А теперь перейду к самому предмету речи. Я хочу сказать, что необходимо, не забывая также о собственных интересах, попытаться примирить между собой государства аргосцев, лакедемонян, фиванцев и наше. Если ты их сумеешь объединить в союз, то без труда приведешь к согласию и другие. Ведь все они находятся в зависимости от упомянутых и при грозящей опасности обращаются к одному из них за помощью и получают ее там. Поэтому если ты склонишь к благоразумию четыре только государства, то и остальные избавишь от многих бед.
Ты можешь убедиться в том, что тебе не следует пренебрегать ни одним из них, если проследишь их историю во времена твоих предков. Ты увидишь тогда, что у каждого из них была большая дружба с вами и они оказывали вам огромные услуги.
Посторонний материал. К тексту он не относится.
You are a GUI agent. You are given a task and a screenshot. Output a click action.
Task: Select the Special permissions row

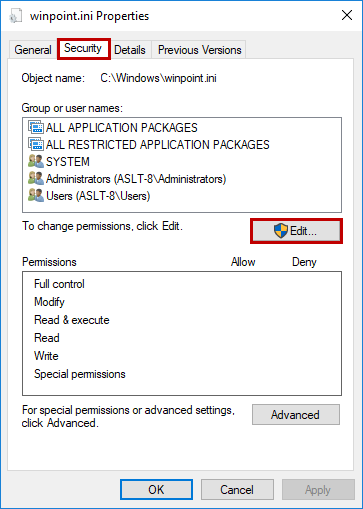(x=182, y=374)
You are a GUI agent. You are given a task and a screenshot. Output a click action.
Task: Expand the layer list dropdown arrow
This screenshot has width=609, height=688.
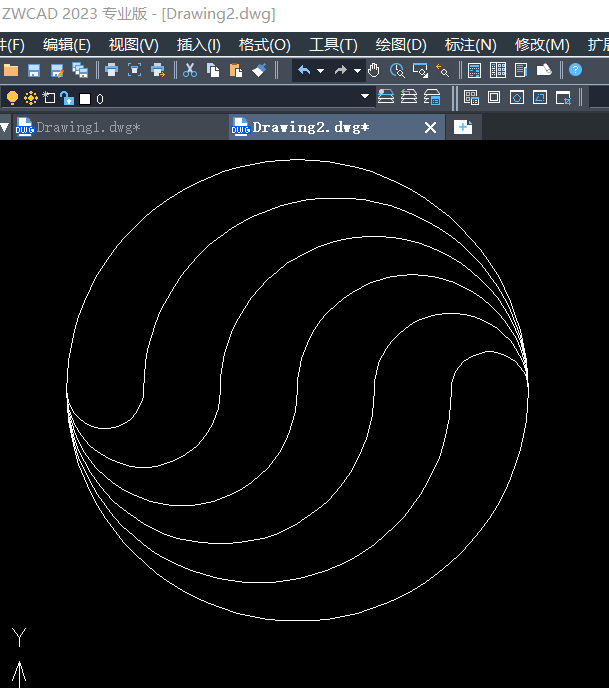pyautogui.click(x=365, y=98)
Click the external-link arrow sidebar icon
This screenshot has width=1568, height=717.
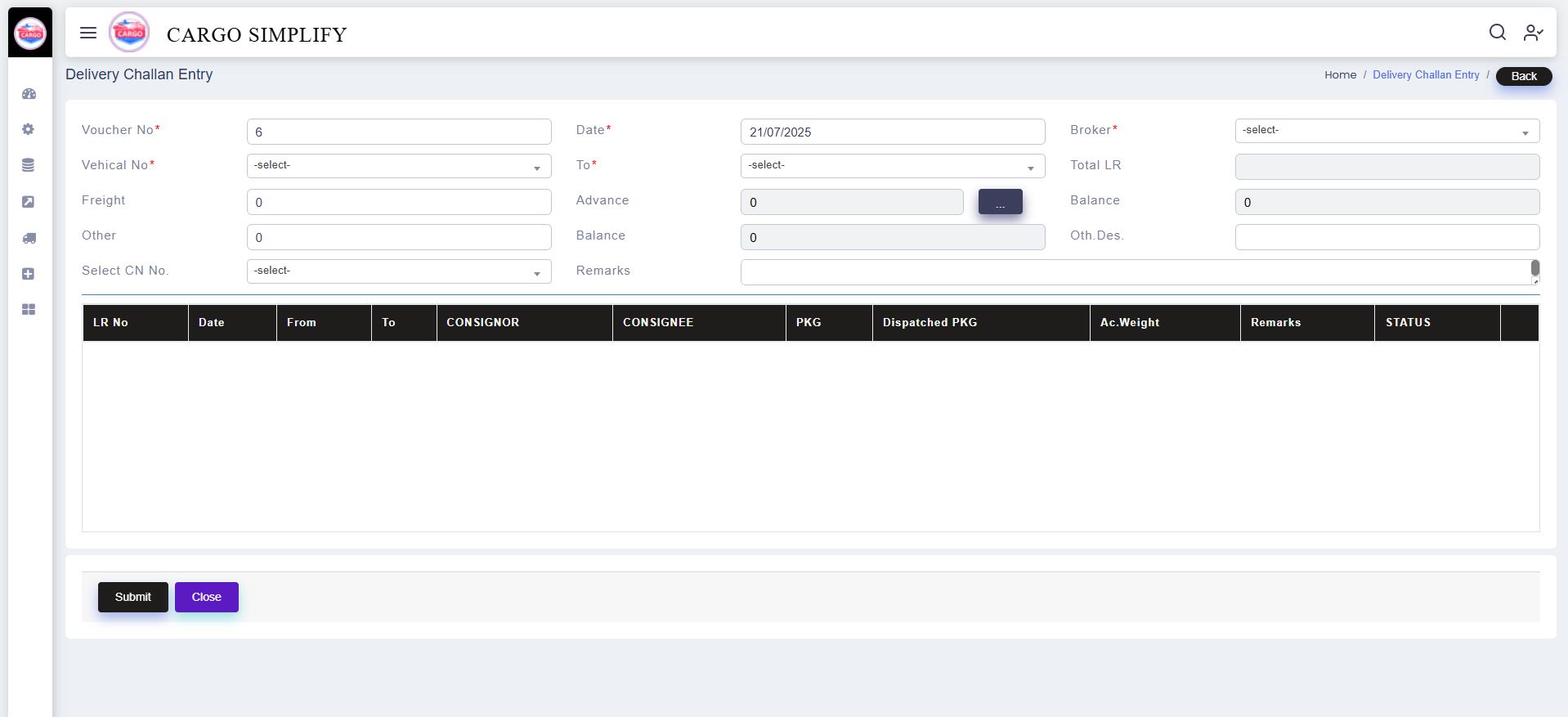point(29,202)
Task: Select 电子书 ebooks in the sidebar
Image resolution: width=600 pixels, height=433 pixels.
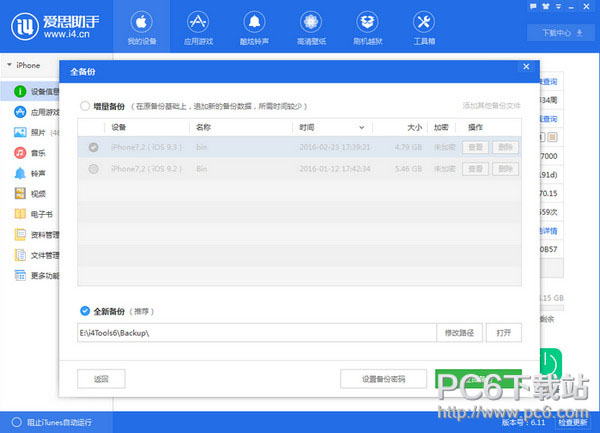Action: pos(40,214)
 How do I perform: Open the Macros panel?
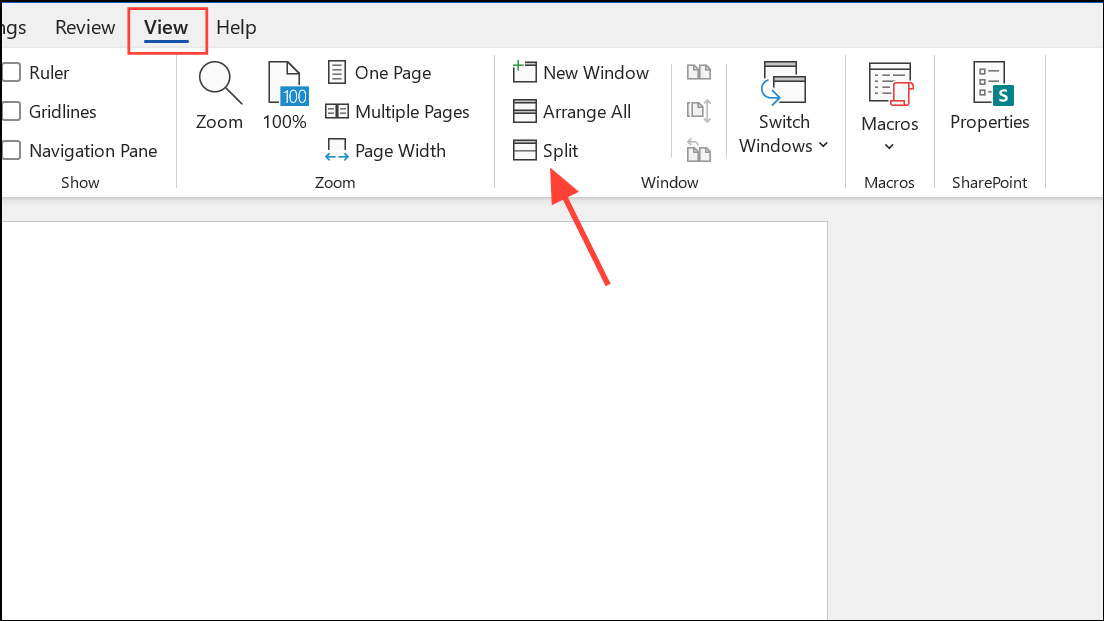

Ведь Аргос для тебя родина, и к нему ты должен относиться с такой же обходительностью, как и к своим родителям1. Фиванцы чтут прародителя вашего рода религиозными процессиями и жертвоприношениями больше, чем всех остальных богов2. Лакедемоняне предоставили на вечные времена потомкам его царскую власть и предводи-тельство на войне, а наше государство, как говорят те, сообщениям которых о древности мы доверяем, Гераклу помогло получить бессмертие (каким образом – тебе легко будет узнать, мне же рассказывать сейчас неуместно), а детям его – спасение. Оно одно, подвергаясь крайним опасностям в борьбе с могуществом Эврисфея, положило конец его величайшим дерзостям и избавило детей Геракла от постоянно преследовавшей их опасности. Справедливо, чтобы за это были нам благодарны не только те, которые были спасены тогда, но и живущие сейчас: ведь благодаря нам они живут и пользуются благами жизни. Не будь спасены те, вообще не могли бы появиться на свет и эти.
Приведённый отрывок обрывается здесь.